* Requirement:
Reprint the whole of the data exactly.

* Source material:
<<<<

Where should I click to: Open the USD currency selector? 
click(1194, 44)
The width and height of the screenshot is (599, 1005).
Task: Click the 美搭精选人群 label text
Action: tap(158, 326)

>>>>

* Exercise answer:
Where should I click to: Open the USD currency selector? 
click(1194, 44)
The width and height of the screenshot is (599, 1005).
Task: Click the 美搭精选人群 label text
Action: tap(158, 326)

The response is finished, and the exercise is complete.